__DIRECTIONS__:
Ignoring every picture, return the lines of the listing below word for word, from the line that holds "The width and" through the line that holds "zoom left arrow".

__RECORDS PROVIDED__:
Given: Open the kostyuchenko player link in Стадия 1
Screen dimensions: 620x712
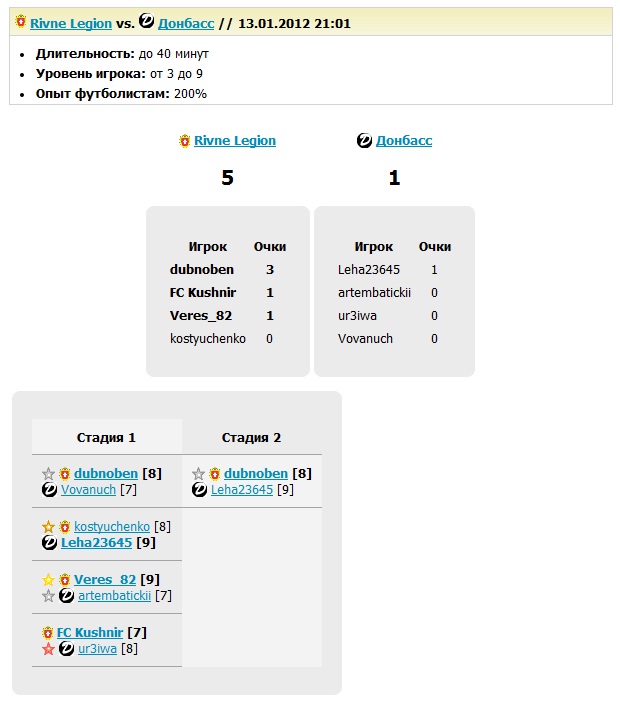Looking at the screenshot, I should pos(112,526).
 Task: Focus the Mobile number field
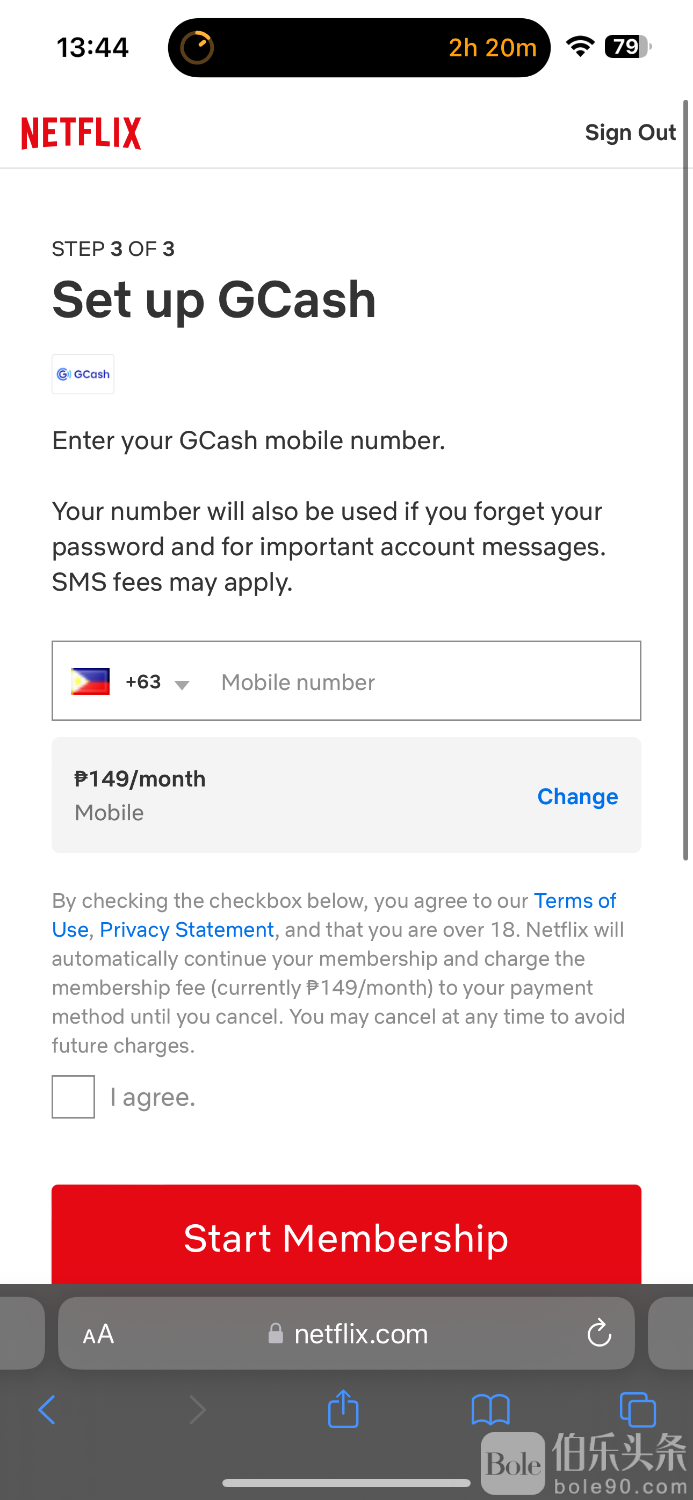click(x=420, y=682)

* * *

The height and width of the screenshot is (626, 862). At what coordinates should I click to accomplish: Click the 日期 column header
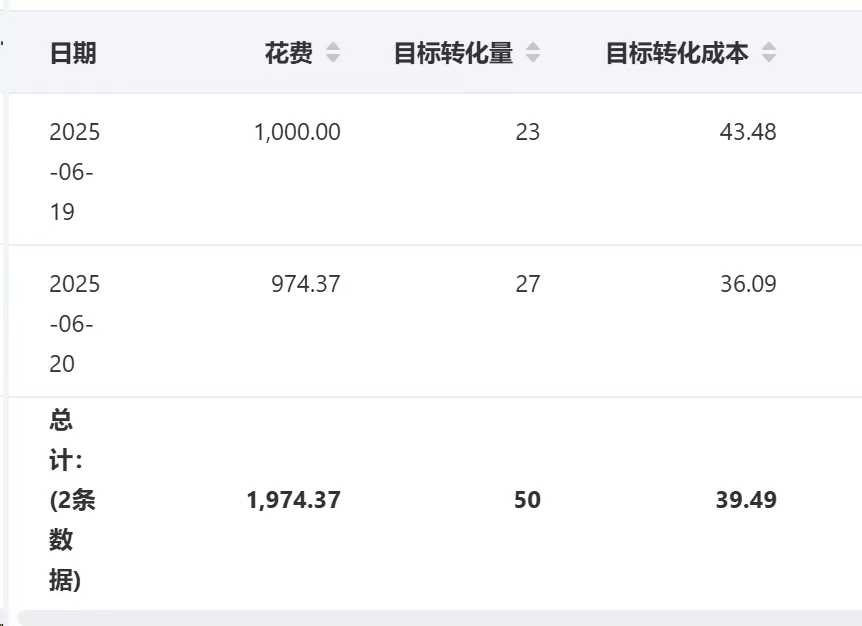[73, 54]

---

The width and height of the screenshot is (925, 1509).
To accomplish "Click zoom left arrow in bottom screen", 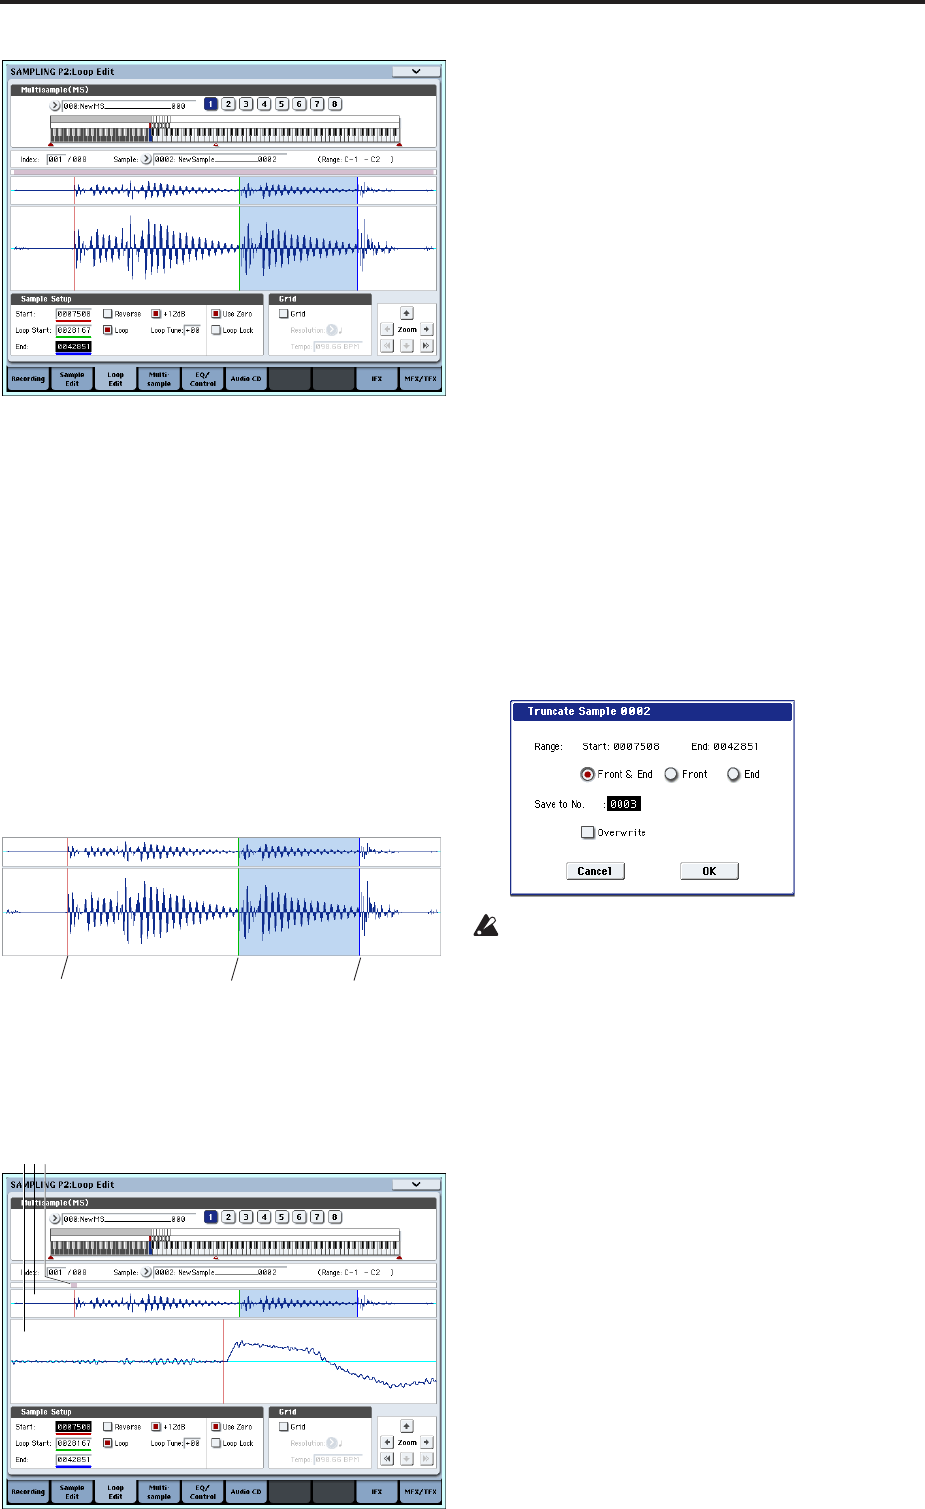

__ANSWER AREA__:
The width and height of the screenshot is (925, 1509).
To accomplish "Click zoom left arrow in bottom screen", 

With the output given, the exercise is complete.